To those of us in Australia, this seems a close echo of news from last year: the approach to distressed Santos (STO) by Middle Eastern and Sovereign Wealth funded Scepter Partners, also headed by an ex-CEO (STO’s John Ellice-Flint).
Another blog waggishly pointed out overnight that Mr Hayward might well look for cheap distressed assets in the form of the LSE oil and gas company of which he is Chairman, Kurdistan focused Genel Energy, who recently took a >US$1B write-down.
We reiterate one of our common themes – it is easier to find cheap, high quality and low risk assets in theory than it is in practice.
Crude prices rose again over-night, with Brent up ~0.5% to US$41.39. WTI rolled over to a new monthly contract, closing at US$41.62 – on a like for like basis, the rise was similar in magnitude to Brent’s.
The key “numbers” of the day were reports from industry intelligence body Genscape that inventories at the key global storage hub, Cushing Oklahoma, had declined by 600,000 bbls.

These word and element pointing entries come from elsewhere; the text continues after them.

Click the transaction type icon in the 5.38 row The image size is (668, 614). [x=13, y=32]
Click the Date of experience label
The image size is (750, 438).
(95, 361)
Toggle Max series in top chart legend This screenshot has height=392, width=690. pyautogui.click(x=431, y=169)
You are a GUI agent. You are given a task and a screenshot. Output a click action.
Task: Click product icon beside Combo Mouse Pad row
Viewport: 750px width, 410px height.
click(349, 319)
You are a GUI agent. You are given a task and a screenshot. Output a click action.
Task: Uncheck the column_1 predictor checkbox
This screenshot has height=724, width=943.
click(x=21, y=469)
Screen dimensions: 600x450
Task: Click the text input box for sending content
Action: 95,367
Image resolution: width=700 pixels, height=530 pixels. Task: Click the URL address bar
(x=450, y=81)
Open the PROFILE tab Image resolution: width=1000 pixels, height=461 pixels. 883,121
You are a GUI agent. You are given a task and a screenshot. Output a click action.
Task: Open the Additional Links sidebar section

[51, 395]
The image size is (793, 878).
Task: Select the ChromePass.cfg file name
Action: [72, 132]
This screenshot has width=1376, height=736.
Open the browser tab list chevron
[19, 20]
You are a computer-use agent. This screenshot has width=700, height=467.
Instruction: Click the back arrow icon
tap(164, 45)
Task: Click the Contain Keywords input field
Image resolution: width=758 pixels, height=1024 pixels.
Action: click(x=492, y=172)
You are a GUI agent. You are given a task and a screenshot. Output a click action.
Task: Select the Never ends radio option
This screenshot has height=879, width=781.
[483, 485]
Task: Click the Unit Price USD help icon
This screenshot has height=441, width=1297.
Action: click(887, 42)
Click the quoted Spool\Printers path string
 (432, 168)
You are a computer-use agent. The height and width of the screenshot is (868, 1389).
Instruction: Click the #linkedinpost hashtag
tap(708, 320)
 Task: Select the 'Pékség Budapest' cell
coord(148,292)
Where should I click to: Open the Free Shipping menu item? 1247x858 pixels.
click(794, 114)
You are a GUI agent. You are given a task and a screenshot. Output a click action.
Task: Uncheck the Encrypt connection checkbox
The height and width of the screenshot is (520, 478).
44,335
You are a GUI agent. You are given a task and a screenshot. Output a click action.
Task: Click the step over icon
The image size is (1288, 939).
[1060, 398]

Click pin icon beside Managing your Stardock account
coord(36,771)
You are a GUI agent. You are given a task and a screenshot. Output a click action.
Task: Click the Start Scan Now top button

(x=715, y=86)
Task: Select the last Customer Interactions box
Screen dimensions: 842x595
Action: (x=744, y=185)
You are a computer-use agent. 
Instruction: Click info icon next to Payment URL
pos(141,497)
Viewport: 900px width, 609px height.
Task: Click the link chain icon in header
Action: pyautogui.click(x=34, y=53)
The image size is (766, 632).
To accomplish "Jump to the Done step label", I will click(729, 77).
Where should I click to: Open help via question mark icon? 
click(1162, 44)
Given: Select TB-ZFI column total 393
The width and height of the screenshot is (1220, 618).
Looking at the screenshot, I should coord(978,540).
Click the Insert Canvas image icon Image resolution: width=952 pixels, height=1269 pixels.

The theme of “missing barrels” – the difference between reported production, consumption and inventory changes, has received a bit of press recently and may well be influencing the bulls. One aspect of this is the absence of profitable contango opportunities in floating crude storage – a potential price signal that the missing barrels in fact were never there.
Henry Hub fell ~5% yesterday, closing at US$1.81.
LNG and international gas
Chevron (CVX) has announced that Gorgon’s first LNG shipment has finally left Barrow Island – destined for Chubu Energy in Japan.
In Japan itself changes are afoot in wholesale gas markets which may provide opportunities and risks for LNG sellers. The markets are to be liberalised, with third party access granted to facilities such as pipelines and re-gas facilities. New pricing models (e.g. linking gas to coal rather than oil) will have greater scope to evolve – and then possibly be exported across Asia in the medium/longer terms.
The larger and better resourced LNG players such as Shell and BP will we well placed to move downstream into this evolving Japanese sector. Smaller players relying on longer term contracts may be left behind if LNG becomes an even bigger boys’ game.
Company news – STO
The media today reports that STO’s new CEO, Kevin Gallagher, has started to swing his axe through the company’s senior executive ranks. Although not worthy of an ASX announcement, the media has been advised by the company that two of its Vice Presidents, James Baulderstone (associated with the company’s expensive purchases of now nearly worthless New South Wales assets) and Trevor Brown (the unfortunate can carrier for a lack of reserves for GLNG) are the (initial) victims.
We expect more to come and within one year of Gallagher’s appointment an almost complete clear-out of executive ranks. This may provide the NEDs with some welcome cover as investor’s appetite for revenge is assuaged with lower ranking victims rather than those arguably more accountable for the key bad decisions of 0ver-gearing, not hedging and FIDing two LNG trains without enough gas.
Quote of the day
A slightly shorter blog, a beautiful day and the following quote from P G Wodehouse. Join the dots.
‘It was a morning when all nature shouted “Fore!”. The breeze, as it blew gently up from the valley, seemed to bring a message of hope and cheer, whispering of chip-shots holed and brassies landing squarely on the meat.”